SCOPE: A Lightweight-training LLM Framework for Air Traffic Control Readback Monitoring

Pilot readback of Air Traffic Control (ATC) voice instructions is a primary safeguard against miscommunication in air transportation. However, readback anomalies remain implicated in approximately 80% of aviation incidents. This vulnerability is further exacerbated by rising traffic volume and elevated cognitive workload, thereby motivating automated readback monitoring by machine. Traditional rule-based and machine learning approaches struggle to generalize across the highly variable and evolving phraseology of air traffic controller-pilot communications. While Large Language Models (LLMs) have opened a new avenue through their strong reasoning and generalization capabilities, existing approaches still face deployment and computational barriers in practice. In this work, we propose Semantic reasoning for Communication via Open-set Plug-in with Examples (SCOPE), a novel lightweight-training LLM framework that advances both the efficiency and accuracy of machine-based ATC readback monitoring. The core idea is to couple a plug-in open-set classifier with a carefully designed in-context learning mechanism on top of a frozen LLM. Extensive experiments on the semi-synthetic communication dataset show that SCOPE attains superior accuracy while delivering the low-latency response required for operational environments. Under a few-shot setting, SCOPE achieves 91.05% accuracy in open-set detection and corrects 96.63% of anomalous readbacks, thereby outperforming the strongest available baselines while providing explanations for its decisions. These findings demonstrate the potential of our framework as a practical pathway toward interpretable and controllable ATC readback monitoring.

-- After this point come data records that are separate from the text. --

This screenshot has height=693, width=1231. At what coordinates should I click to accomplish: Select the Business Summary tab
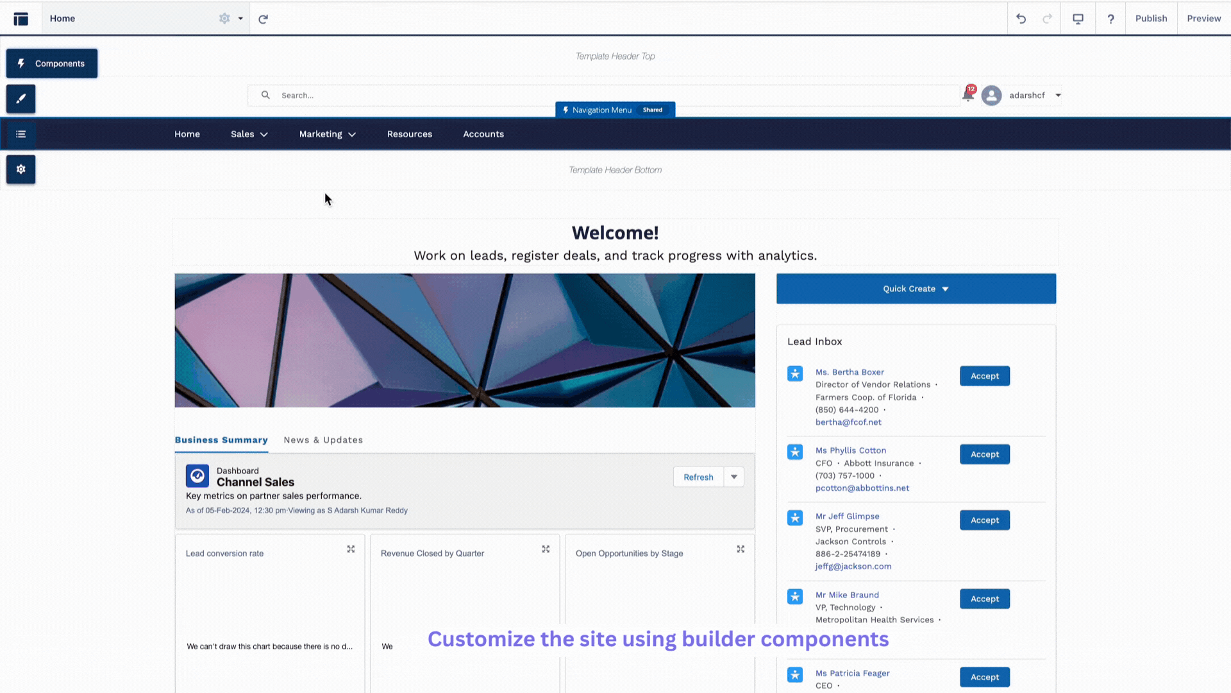click(221, 439)
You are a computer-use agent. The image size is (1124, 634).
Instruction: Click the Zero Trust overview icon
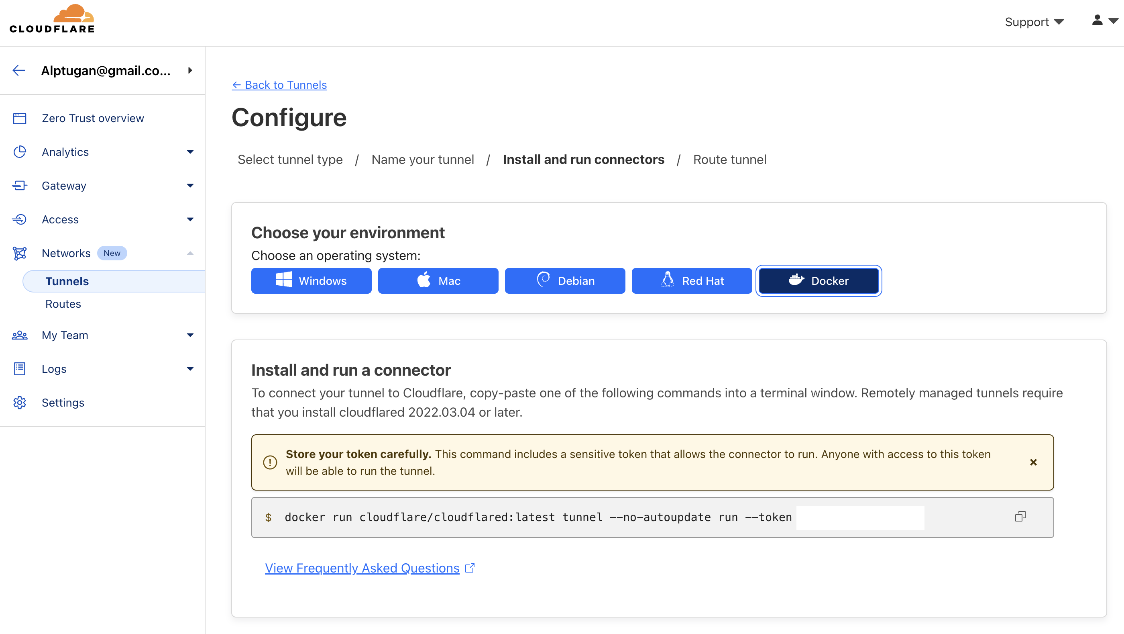[20, 118]
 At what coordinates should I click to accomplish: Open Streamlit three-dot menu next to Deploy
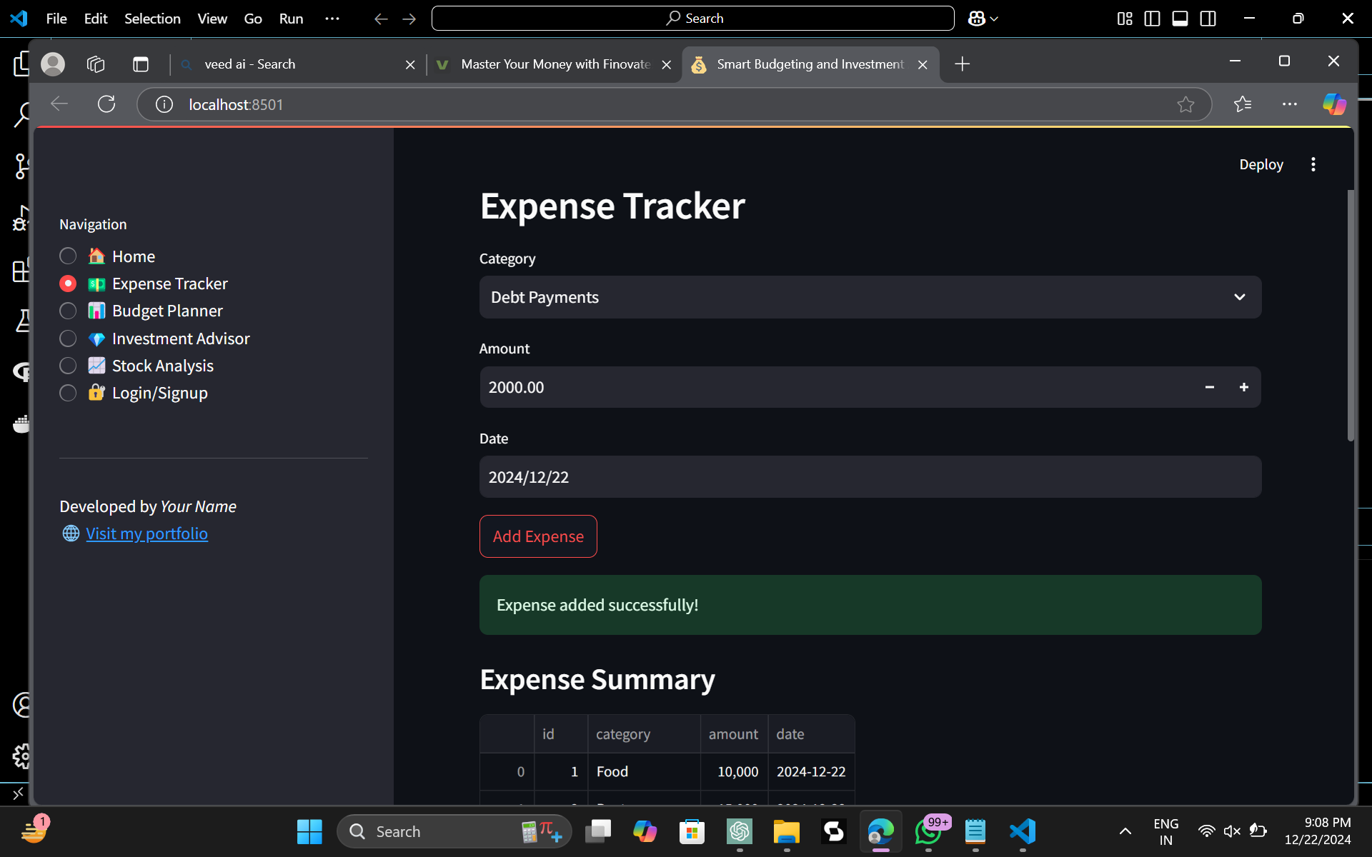[x=1313, y=164]
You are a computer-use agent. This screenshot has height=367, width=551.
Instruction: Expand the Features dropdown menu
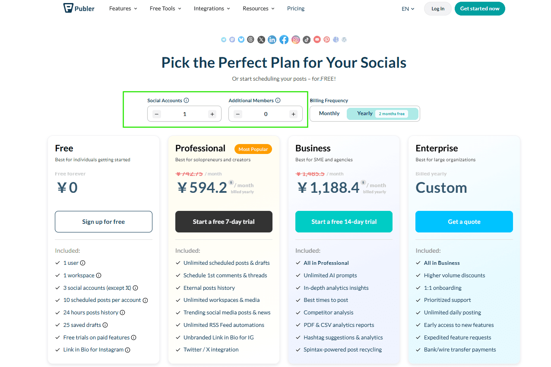click(123, 9)
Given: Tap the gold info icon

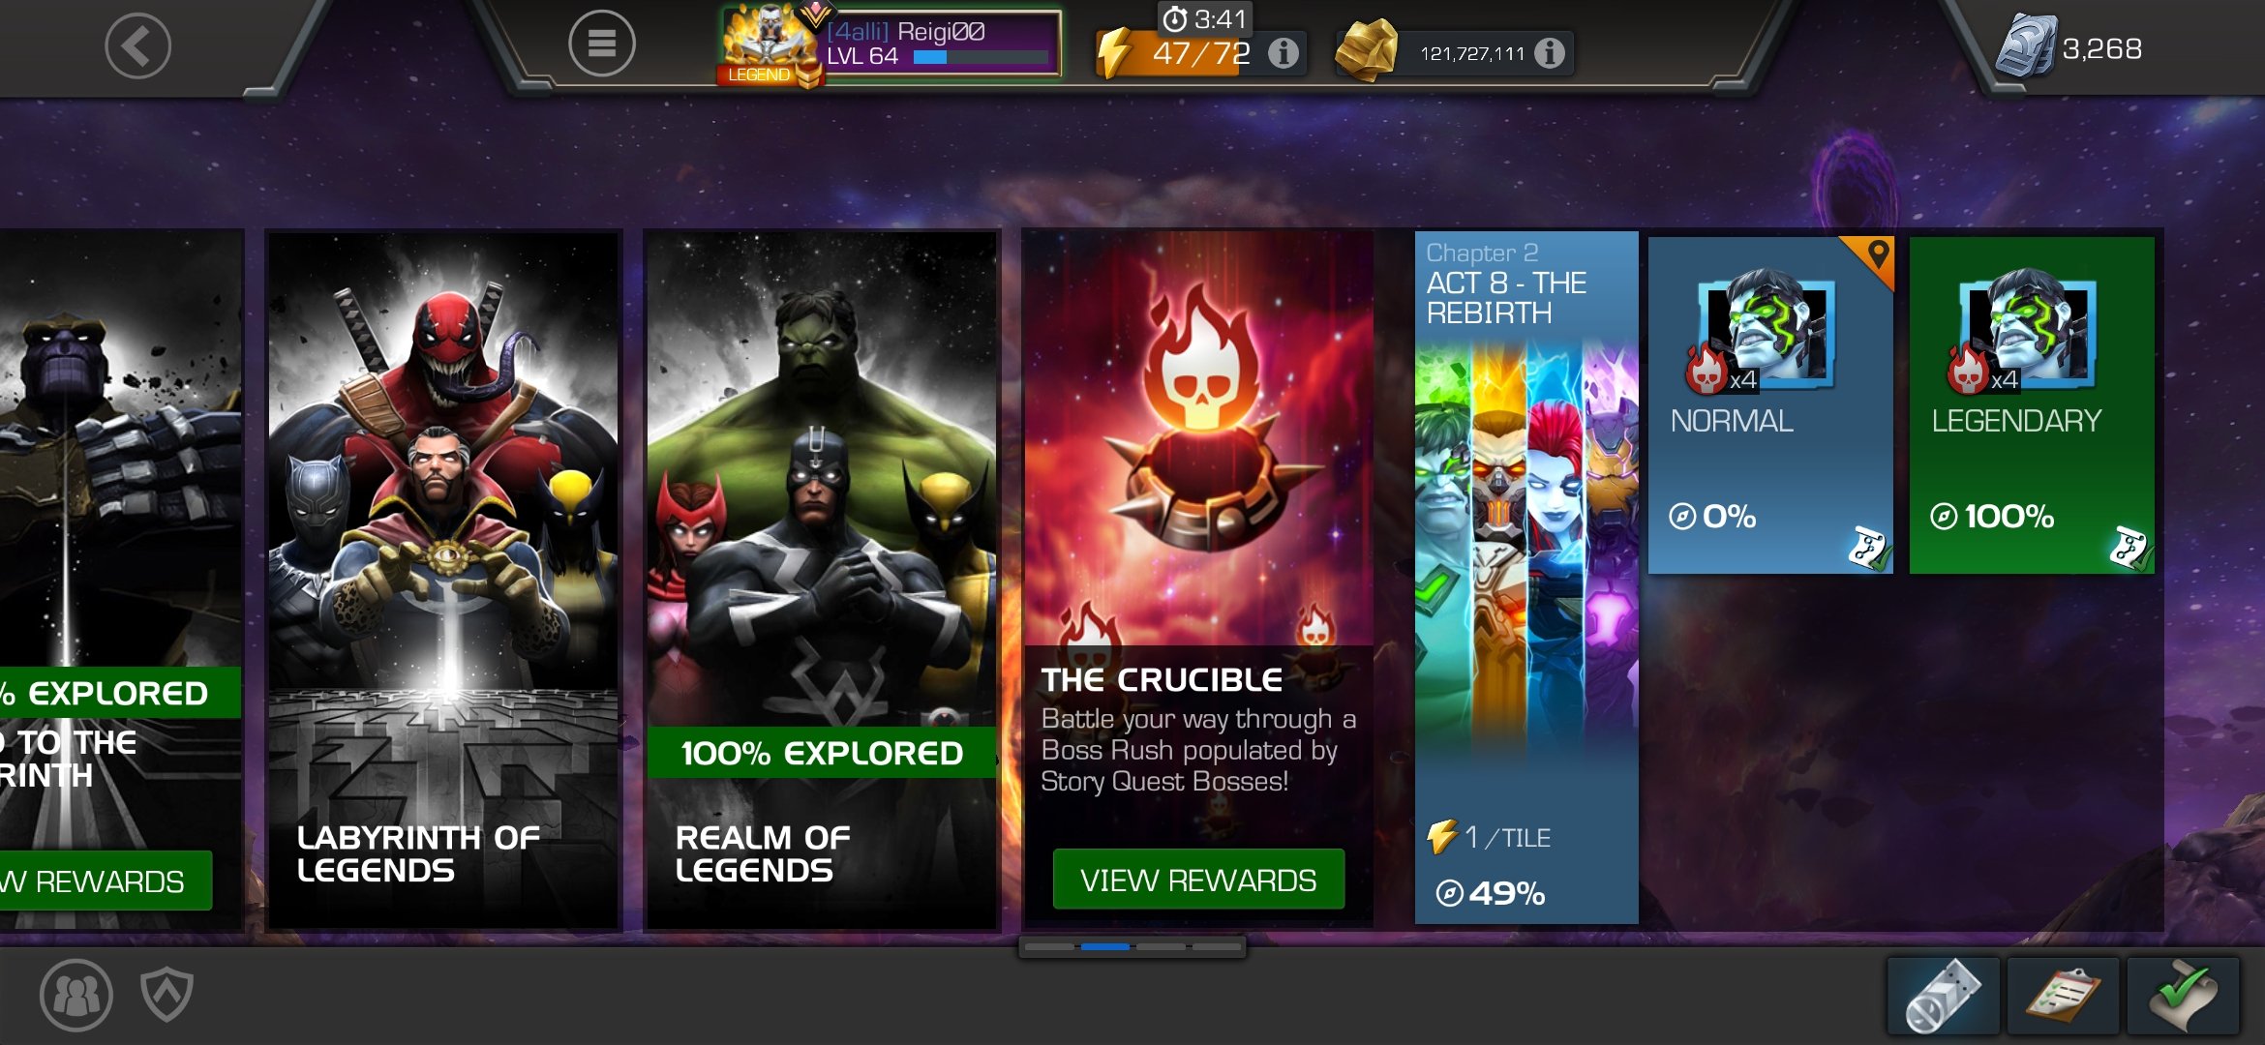Looking at the screenshot, I should (x=1549, y=52).
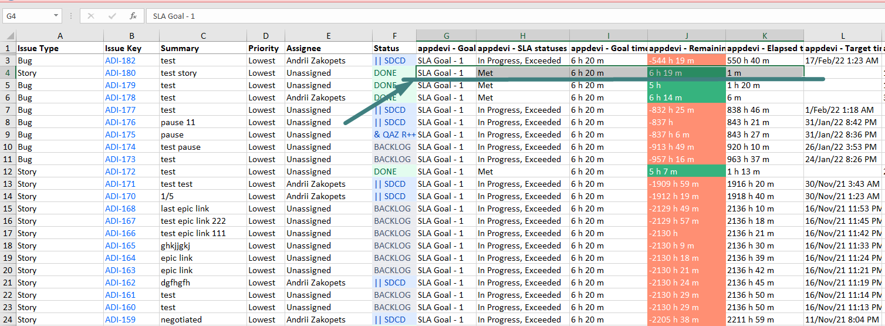This screenshot has width=885, height=326.
Task: Select the green 5 h 7 m cell
Action: tap(686, 172)
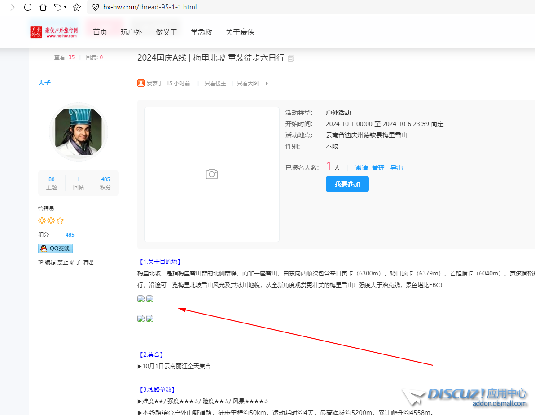Expand the small arrow after 只看大图
This screenshot has height=415, width=535.
coord(267,83)
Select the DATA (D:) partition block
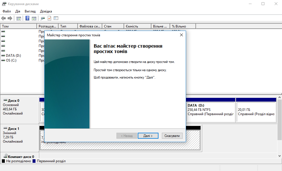282x171 pixels. 210,112
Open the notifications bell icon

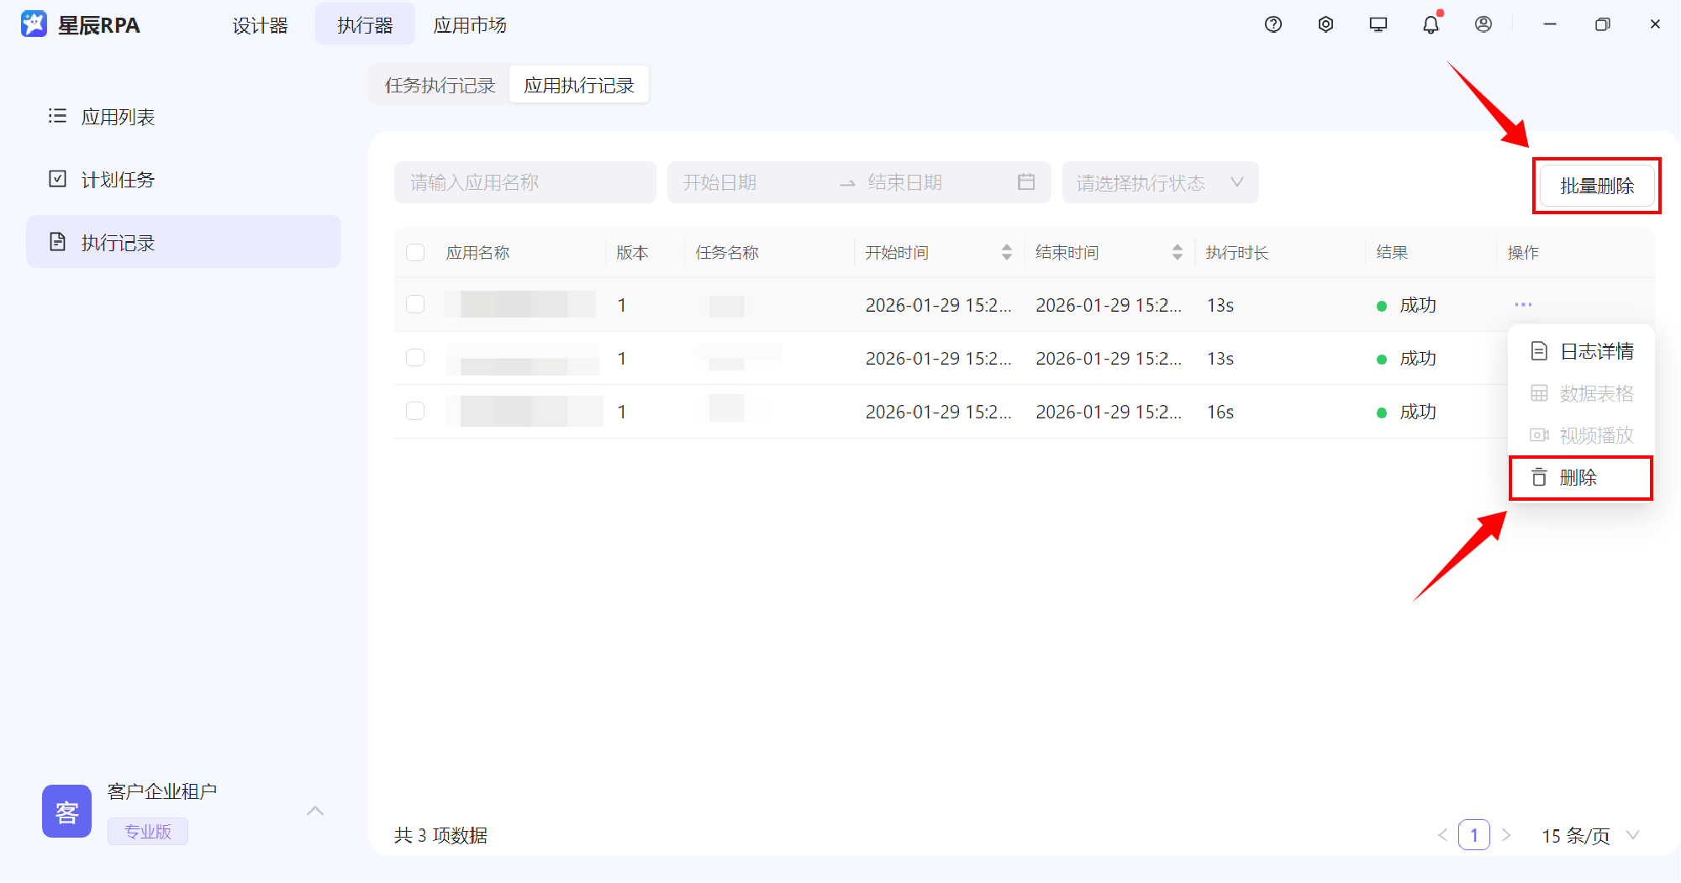pos(1431,25)
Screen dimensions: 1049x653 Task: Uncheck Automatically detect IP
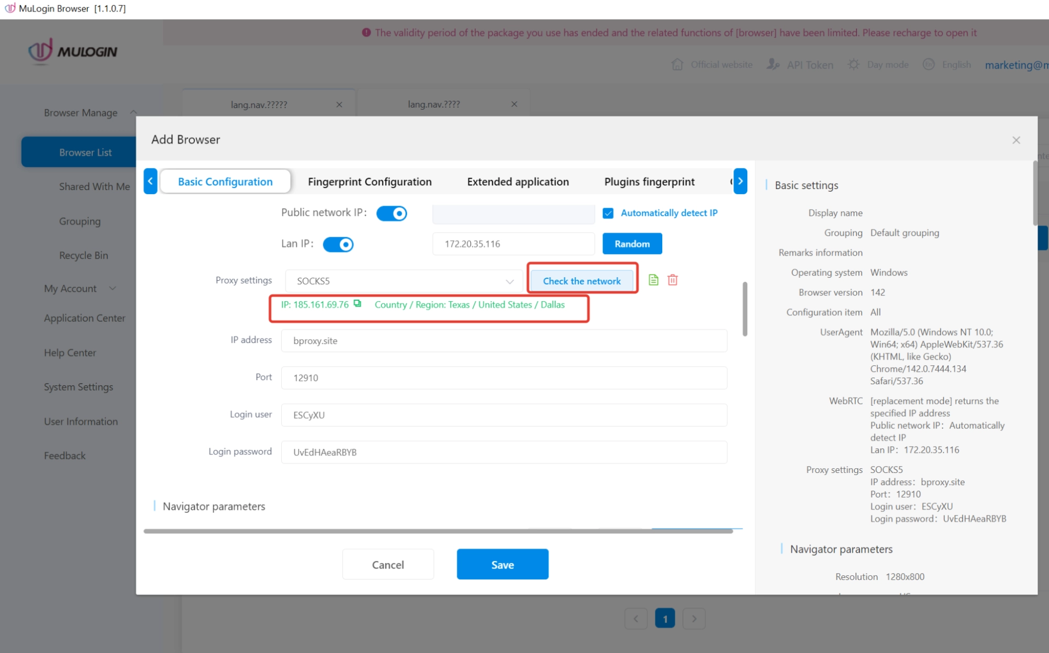pyautogui.click(x=608, y=213)
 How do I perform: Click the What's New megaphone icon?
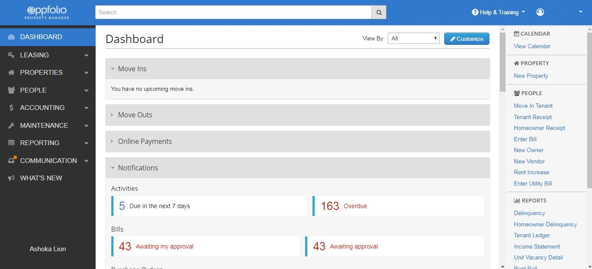[x=11, y=178]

翻译：飞行员对空中交通管制语音指令的复诵是航空运输中防止沟通失误的首要保障措施。然而，约80%的航空事故仍涉及复诵异常。这一薄弱环节因交通流量增加及认知负荷升高而进一步加剧，由此催生了机器自动化复诵监控的需求。传统基于规则和机器学习的方法难以适应空中交通管制员-飞行员通信中高度多变且持续演化的术语体系。尽管大语言模型凭借其强大的推理与泛化能力开辟了新途径，现有方法在实践中仍面临部署及计算层面的障碍。本研究提出基于开放集插件与示例的通信语义推理框架（SCOPE），这是一种新颖的轻量训练大语言模型框架，可同步提升机器化空中交通管制复诵监控的效率与精度。其核心思路是将开放集分类器插件与精心设计的上下文学习机制耦合于冻结的大语言模型之上。在半合成通信数据集上的大量实验表明，SCOPE能在实现运行环境所需低延迟响应的同时保持卓越精度。在少样本场景下，SCOPE的开放集检测准确率达91.05%，并能修正96.63%的异常复诵，在提供决策解释的同时全面超越现有最强基线模型。这些发现证实了本框架作为可解释、可管控的空中交通管制复诵监控实践路径的巨大潜力。